Quindi, classe antagonista reale non secondo il dogma ideologico della legge del valore lavoro – strumento marxiano essenziale certo, se non diventa diktat dell’ideologia marxista lavorista come un assoluto determinante per definire le classi – ma secondo l’unico quadro di messa a fuoco generale della lotta di classe: la contraddizione fondamentale tra appropriazione privata capitalista dei beni comuni, e dei mezzi produttivi, internet compreso naturalmente, e carattere sociale del lavoro, dell’attività creativa/produttiva generale. La classe antagonista è qui, tutta in queste contraddizioni senza ovviarne nessuna! e non unicamente nella fabbrica – industriale o TIC – di creazione, produzione ed espropriazione di valore!
Il liberismo ha scatenato le furie della precarietà: ha spianato così la via alla ricomposizione politica della classe al completo.
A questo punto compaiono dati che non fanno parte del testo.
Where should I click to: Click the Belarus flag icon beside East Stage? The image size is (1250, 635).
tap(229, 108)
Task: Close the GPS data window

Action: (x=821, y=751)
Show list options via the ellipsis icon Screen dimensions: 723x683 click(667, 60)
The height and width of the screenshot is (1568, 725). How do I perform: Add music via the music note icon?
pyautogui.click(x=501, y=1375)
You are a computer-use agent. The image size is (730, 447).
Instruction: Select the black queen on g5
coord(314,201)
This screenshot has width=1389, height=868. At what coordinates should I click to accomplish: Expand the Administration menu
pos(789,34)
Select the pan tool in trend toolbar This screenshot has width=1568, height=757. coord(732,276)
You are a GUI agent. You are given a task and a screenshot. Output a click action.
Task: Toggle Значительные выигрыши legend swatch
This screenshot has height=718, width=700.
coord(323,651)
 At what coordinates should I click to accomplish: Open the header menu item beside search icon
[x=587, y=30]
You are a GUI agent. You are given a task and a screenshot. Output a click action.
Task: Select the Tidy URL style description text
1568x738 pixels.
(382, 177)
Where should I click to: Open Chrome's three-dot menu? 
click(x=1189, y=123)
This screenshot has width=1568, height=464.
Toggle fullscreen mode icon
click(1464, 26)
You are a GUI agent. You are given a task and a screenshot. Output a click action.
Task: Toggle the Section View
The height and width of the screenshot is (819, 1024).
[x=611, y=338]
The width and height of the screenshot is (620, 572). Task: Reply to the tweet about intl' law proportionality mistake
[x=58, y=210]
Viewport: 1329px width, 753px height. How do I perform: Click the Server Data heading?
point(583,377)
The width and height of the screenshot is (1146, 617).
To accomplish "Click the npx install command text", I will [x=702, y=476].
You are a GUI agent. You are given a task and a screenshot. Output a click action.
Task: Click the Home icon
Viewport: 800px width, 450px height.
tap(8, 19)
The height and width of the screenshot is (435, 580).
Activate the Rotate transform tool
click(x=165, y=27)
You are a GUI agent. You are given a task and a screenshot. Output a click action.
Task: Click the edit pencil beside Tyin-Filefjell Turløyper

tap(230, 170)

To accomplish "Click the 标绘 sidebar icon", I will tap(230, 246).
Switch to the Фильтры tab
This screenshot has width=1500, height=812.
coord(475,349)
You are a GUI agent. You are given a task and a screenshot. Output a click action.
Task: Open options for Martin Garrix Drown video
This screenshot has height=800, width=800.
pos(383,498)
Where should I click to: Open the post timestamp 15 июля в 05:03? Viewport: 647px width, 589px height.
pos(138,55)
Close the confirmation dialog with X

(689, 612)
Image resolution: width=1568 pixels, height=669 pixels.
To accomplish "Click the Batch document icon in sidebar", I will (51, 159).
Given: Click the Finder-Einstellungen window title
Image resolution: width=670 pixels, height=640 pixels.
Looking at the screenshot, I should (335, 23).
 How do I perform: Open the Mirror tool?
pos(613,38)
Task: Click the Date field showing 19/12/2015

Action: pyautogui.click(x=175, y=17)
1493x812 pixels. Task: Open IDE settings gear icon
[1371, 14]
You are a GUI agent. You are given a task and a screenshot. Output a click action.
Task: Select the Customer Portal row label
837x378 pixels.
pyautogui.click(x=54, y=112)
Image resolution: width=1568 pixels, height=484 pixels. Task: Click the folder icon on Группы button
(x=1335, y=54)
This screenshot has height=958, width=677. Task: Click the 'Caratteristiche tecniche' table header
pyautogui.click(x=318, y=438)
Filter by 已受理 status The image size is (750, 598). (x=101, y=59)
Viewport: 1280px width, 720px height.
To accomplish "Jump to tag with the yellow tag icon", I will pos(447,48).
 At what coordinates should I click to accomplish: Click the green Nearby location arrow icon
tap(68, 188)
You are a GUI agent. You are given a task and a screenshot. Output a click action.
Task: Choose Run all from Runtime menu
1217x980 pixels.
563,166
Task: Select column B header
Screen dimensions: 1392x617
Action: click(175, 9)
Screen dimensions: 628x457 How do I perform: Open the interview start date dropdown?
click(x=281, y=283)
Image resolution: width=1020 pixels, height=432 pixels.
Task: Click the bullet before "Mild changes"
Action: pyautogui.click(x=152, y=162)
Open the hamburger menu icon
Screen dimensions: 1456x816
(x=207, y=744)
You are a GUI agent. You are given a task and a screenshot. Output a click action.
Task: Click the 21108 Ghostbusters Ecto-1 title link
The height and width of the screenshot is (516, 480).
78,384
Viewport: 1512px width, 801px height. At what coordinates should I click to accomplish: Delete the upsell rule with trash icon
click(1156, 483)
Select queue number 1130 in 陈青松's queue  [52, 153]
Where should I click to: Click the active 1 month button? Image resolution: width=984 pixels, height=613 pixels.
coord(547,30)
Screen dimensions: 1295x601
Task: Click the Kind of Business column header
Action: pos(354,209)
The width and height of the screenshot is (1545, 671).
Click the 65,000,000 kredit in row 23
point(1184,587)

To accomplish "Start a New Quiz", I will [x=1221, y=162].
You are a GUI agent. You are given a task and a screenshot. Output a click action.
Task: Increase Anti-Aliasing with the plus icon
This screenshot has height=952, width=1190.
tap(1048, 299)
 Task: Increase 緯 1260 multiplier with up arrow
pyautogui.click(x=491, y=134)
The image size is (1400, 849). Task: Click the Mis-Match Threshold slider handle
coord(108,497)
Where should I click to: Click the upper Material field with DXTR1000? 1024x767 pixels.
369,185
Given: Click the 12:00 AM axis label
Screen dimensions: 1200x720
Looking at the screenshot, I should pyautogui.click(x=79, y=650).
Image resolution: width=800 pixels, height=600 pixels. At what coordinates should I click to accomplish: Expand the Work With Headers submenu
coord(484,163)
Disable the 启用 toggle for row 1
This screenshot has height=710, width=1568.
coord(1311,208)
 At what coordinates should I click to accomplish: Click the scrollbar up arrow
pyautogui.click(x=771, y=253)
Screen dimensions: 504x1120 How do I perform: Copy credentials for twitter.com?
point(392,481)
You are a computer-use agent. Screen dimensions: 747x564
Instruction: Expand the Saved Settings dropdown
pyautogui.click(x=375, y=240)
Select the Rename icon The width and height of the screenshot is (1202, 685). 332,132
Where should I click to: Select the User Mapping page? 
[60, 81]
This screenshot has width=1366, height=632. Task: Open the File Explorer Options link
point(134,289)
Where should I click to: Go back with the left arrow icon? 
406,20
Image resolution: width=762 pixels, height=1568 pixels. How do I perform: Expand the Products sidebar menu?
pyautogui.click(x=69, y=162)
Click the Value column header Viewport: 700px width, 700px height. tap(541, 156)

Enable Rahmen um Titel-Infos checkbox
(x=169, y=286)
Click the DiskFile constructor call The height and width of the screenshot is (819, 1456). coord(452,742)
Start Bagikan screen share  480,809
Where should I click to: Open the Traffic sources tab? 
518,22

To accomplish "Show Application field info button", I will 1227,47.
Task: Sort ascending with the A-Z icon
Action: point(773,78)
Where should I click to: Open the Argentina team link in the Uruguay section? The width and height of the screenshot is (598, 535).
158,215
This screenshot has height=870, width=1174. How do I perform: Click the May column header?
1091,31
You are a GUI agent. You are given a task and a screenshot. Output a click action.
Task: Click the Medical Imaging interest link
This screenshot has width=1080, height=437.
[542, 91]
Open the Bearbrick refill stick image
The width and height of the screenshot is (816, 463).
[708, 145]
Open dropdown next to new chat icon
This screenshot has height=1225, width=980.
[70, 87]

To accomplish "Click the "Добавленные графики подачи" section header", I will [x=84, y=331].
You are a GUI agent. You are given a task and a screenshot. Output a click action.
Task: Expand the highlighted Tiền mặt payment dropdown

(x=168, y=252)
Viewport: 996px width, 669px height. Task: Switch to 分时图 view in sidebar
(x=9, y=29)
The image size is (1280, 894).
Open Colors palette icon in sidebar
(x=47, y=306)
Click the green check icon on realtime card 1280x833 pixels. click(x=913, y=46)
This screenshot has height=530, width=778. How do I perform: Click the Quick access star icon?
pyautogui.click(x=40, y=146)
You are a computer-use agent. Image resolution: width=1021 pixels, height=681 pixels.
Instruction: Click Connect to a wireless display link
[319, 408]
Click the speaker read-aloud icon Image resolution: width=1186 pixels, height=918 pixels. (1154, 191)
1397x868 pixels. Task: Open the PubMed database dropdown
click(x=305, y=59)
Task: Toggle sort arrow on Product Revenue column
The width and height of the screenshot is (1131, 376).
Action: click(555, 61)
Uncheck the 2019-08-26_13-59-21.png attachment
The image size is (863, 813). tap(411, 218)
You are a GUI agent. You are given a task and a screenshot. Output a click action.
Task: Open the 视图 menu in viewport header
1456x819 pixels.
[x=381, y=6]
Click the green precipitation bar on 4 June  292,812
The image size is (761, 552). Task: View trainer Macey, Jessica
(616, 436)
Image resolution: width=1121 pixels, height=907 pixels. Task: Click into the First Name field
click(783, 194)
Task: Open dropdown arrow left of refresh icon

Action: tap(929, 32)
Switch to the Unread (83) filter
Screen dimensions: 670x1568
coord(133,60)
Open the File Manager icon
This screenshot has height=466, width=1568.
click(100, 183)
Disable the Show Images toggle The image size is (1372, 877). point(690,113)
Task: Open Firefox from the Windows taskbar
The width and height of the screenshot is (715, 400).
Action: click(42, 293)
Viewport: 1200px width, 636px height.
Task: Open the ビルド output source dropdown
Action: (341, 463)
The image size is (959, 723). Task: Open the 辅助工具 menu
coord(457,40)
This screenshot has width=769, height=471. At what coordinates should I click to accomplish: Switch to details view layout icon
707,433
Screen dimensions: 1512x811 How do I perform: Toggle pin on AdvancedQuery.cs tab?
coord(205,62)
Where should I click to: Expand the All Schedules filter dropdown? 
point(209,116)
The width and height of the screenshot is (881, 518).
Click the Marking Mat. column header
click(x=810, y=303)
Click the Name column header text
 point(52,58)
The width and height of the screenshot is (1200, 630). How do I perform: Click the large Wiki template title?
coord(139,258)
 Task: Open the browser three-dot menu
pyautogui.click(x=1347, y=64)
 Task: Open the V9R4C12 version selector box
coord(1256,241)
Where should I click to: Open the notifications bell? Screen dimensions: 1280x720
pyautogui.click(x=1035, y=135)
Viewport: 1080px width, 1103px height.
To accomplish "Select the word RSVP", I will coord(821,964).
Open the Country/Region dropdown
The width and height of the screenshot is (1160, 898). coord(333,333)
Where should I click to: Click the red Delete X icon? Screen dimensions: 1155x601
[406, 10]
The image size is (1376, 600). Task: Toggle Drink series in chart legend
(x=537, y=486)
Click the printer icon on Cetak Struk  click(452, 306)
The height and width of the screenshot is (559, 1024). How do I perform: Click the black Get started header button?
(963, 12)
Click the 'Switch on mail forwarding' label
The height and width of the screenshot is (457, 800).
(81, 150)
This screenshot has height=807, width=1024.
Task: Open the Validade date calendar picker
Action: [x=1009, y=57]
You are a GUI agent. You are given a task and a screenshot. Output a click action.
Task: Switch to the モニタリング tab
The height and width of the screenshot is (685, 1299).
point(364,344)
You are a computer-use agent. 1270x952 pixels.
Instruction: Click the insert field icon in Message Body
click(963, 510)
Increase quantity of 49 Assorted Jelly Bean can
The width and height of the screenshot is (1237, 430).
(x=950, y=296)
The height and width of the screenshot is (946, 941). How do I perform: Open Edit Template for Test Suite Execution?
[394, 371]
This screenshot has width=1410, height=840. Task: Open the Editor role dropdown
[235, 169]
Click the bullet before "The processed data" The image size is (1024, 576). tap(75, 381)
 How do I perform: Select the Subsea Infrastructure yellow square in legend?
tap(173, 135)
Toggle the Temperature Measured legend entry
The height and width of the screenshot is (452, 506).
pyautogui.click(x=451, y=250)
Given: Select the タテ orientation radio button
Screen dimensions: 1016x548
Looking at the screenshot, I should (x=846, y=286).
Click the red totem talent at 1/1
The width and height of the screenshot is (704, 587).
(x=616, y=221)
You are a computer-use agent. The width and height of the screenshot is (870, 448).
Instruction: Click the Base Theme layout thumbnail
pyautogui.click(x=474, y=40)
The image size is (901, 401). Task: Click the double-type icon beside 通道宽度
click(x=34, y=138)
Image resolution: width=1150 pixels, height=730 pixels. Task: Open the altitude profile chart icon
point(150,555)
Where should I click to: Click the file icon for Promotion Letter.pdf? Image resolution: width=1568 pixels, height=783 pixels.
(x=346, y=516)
Perché non c’è niente come un precario per riconoscersi facilmente come “soggetto” operaio globale. E allora eccolo il “nuovo” soggetto in formazione, soggetto reale nella polis materialista, che non chiede di riannodare il filo spezzato tra politica e società ma POTERE, Kratos, senza nuove mediazioni alienate e alienanti come i partiti del regime parlamentare.
E lo pratica disarcionando il mito-virus della classe lavoratrice garantita, quindi pronto non solo a spazzare i regimi politici e istituzionali del capitale, partiti in prima fila, ma a spezzare le proprie radici del sistema, al completo. Fuori e dentro le fabbriche, vecchie e nuove, Foxcom in Cina o la fabbrica-globale Internet. Riappropriazione dei Beni Comuni per un Bien Vivir globale.
Poi vedremo se e come assumerebbe nuove forme politiche precise e stabili, se fosse necessario, per accelerare l’estinzione dei sistemici stati-nazione in primo luogo, e della forma-stato preistorica, definitivamente.